Toronto Star

German president vows resilience

Country grieves for victims of Munich shooting rampage

- GEIR MOULSON THE ASSOCIATED PRESS

BERLIN— Munich on Sunday mourned the victims of the shooting rampage in which nine people were killed, with Germany’s president vowing that the country won’t give in to fear after a string of violence that also included two attacks claimed by Islamic extremists.

On July 22, an18-year-old GermanIran­ian man killed nine people and wounded over 30 others at a McDonald’s restaurant and shopping mall in the city. He then killed himself. There was no suggestion that Islamic extremism played any part in the slayings.

“We will probably never find out what really moved him and pushed him to his inhuman actions,” President Joachim Gauck said at a memorial event in Bavaria’s state parliament.

The rampage in Munich was the deadliest of a string of attacks over a week that rattled Germany — a sequence that also included an axe attack and a bombing in Bavaria that were both claimed by Daesh, also known as ISIS or ISIL.

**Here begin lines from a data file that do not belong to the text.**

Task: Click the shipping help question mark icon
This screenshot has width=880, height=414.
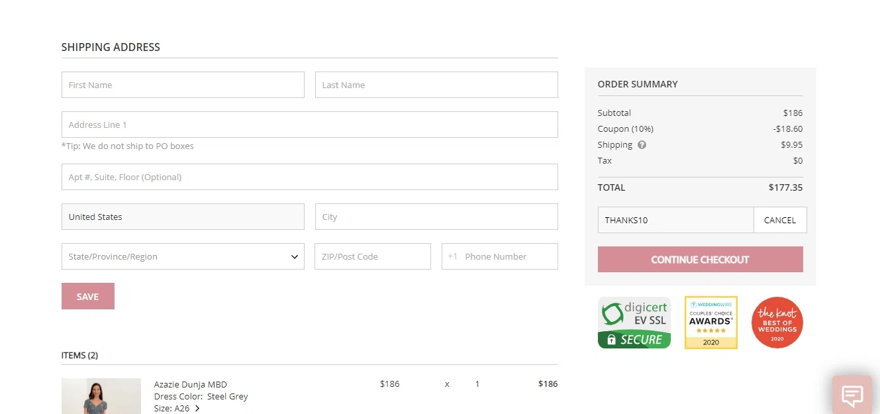Action: [642, 145]
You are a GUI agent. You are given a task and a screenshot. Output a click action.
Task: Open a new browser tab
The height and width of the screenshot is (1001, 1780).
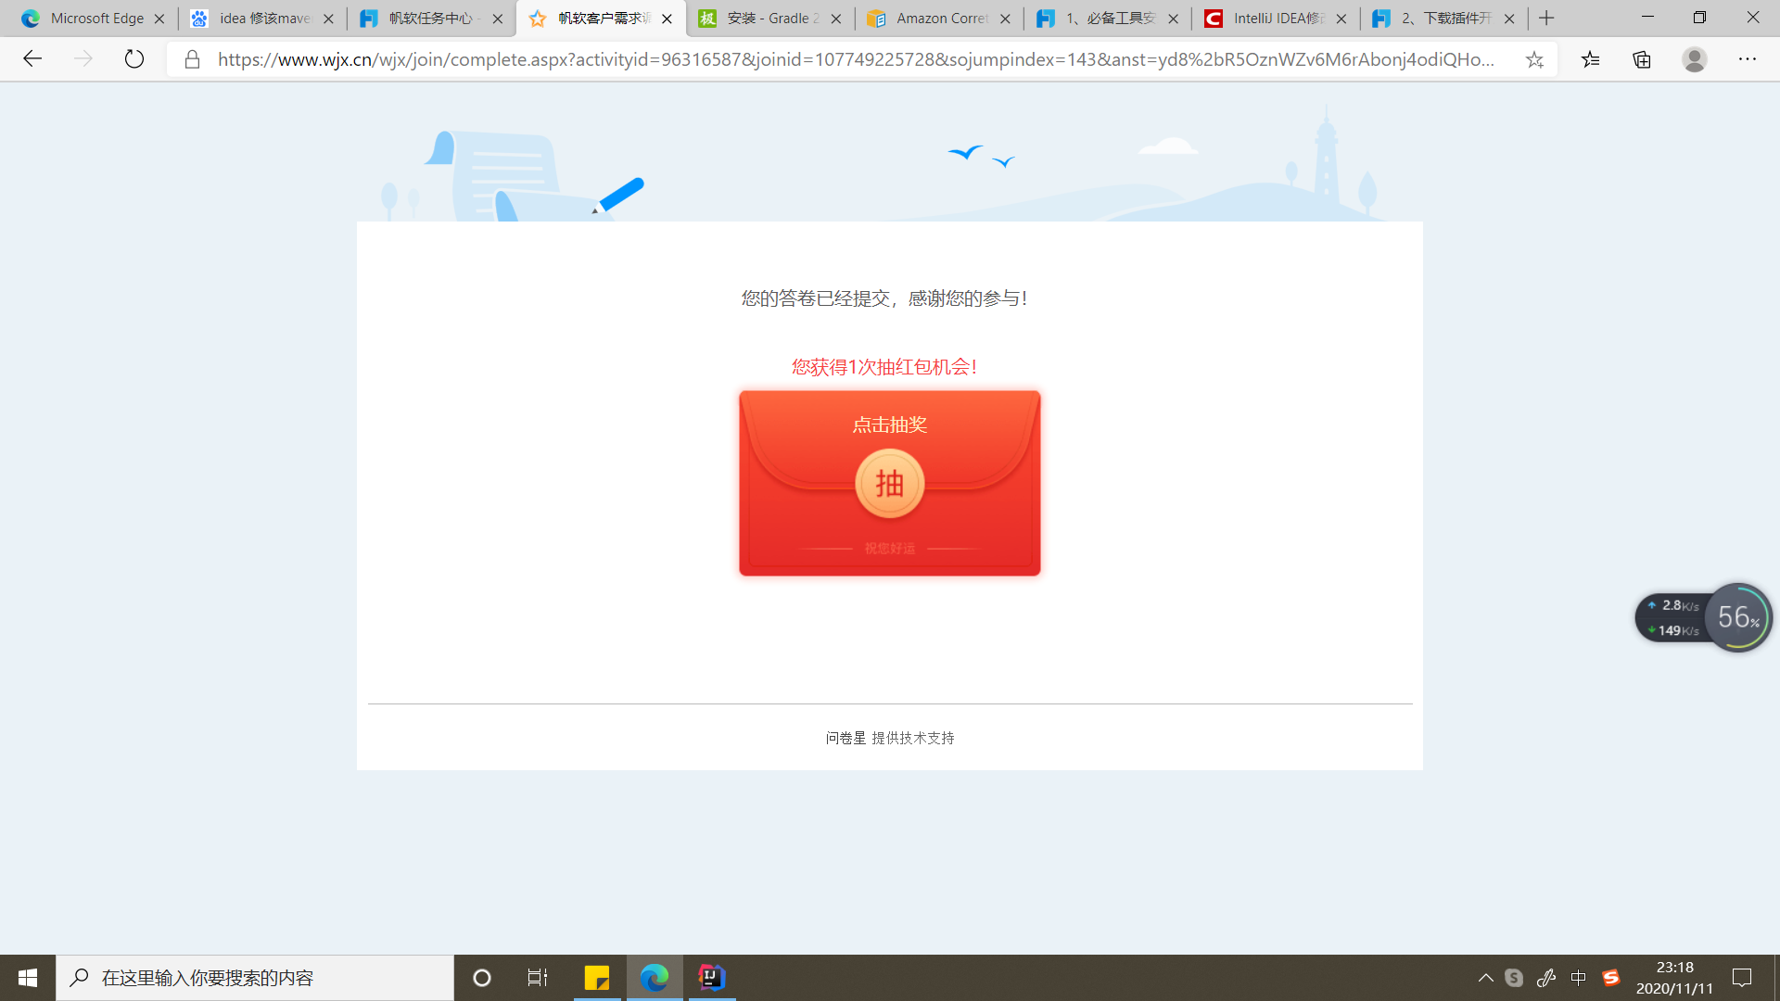(x=1545, y=19)
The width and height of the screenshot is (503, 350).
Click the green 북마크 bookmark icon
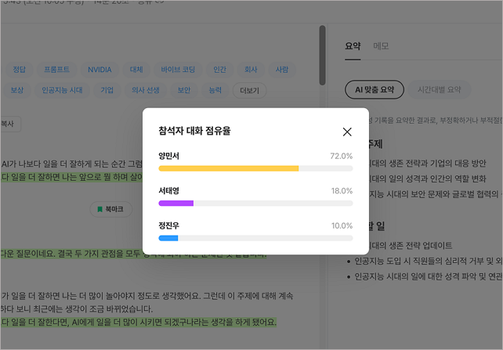(100, 209)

Gauck acknowledg­ed that “the events outstrip our ability to distinguis­h one act from another — we find it hard to distinguis­h between whether an act was committed in the name of a religion or an ideology, out of fanaticism, nationalis­m or racism.”

“There is one thing we will not give all those who want to make our home a place of fear and horror, the assailants and gunmen and the terrorists: our submission,” he said. “They will not force us to hate like they hate. They will not keep us in the captivity of perpetual fear.”

Earlier Sunday, Gauck joined Chancellor Angela Merkel and regional officials at a non-denominati­onal service in the city’s Frauenkirc­he, or Church of Our Lady. That service included an address by a Muslim representa­tive, reflecting the fact that several of the Munich victims were Muslims.

German officials have said the Munich gunman was a withdrawn loner obsessed with playing “killer” video games who had been treated for depression and psychiatri­c problems.